La troisième guerre civile Centrafricaine opposant les milices Seleka (à majorité musulmane) soutenant le président de l’époque Michel Djotodia (ayant accédé au pouvoir par les armes) aux Anti-Balaka (milice chrétienne) ayant pris les armes en 2013 et soutenus par le président déchu à l’époque, François Bozizé, a fait 2000 morts et plus de 100 000 déplacés.

Le conflit dura de septembre 2013 au 23 juillet 2014, date d’un accord mettant fin aux hostilités.

Face à l’étendue du conflit par les autorités Centrafricaines et Africaines plus généralement, la France est intervenue pour tenter d’apaiser les confrontations entre ces deux confessions, autrefois sœurs.

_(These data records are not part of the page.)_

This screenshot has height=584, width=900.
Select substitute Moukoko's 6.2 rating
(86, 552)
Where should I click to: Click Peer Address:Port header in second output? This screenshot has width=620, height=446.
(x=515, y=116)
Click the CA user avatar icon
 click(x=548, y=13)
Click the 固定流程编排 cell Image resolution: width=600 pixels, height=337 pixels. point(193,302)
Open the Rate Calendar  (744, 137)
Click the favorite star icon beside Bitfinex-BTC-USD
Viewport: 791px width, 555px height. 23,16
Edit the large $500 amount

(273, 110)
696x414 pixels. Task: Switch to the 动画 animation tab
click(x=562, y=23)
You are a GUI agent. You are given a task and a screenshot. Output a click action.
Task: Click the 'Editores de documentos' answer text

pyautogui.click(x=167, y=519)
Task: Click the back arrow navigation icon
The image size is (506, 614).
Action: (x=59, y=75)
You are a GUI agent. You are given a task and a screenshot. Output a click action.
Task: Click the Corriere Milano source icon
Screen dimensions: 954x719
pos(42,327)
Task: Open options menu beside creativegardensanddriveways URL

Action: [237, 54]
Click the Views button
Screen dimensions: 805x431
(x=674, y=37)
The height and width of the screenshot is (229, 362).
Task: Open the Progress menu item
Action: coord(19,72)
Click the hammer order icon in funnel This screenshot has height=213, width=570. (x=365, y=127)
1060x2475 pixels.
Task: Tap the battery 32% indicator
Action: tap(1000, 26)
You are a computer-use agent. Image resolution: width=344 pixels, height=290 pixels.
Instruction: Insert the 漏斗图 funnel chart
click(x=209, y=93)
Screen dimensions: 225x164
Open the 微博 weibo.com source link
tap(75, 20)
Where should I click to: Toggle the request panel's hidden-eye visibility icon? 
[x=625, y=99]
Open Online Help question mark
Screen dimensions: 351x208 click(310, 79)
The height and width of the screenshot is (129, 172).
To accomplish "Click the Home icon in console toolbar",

En effet, auparavant, musulmans et chrétiens vivaient en paix, comme le montre le reportage n°9 : « Ils étaient vos frères avant, vous étiez avec eux ».

Cette phrase est minoritaire dans les discours des deux parties : maintenant, c’est chacun pour soi, musulmans d’un côté, chrétiens de l’autre, comme en témoigne les reportages n°6 et n°9 sur le conflit : « La communauté musulmane est abandonnée de tous, Armée Française et Union Européenne » comme est montré dans le reportage « [les musulmans] vivent dans la peur et sans assez à manger », leur seul espoir étant un convoi en partance pour le Cameroun, leur vie sur le dos, leur famille sous le bras.

En Centrafrique, les mentalités ont changé « Nous voulons massacrer tous les musulmans et puis c’est tout » ; même l’innocence d’un enfant d’à peine 6 ans est bouleversée par le conflit « Si les musulmans viennent ici, on va les tuer ! » .

En Centrafrique, 80% de la population est chrétienne, la réconciliation s’annonce longue, vu les discours tenus par les Anti-Balakas.

Cependant, une lueur d’espoir est présente dans ce conflit : on peut voir dans un des deux reportages une chrétienne s’exprimant en faveur des musulmans à l’encontre de ses frères « Vous devez les laisser partir en paix ! ».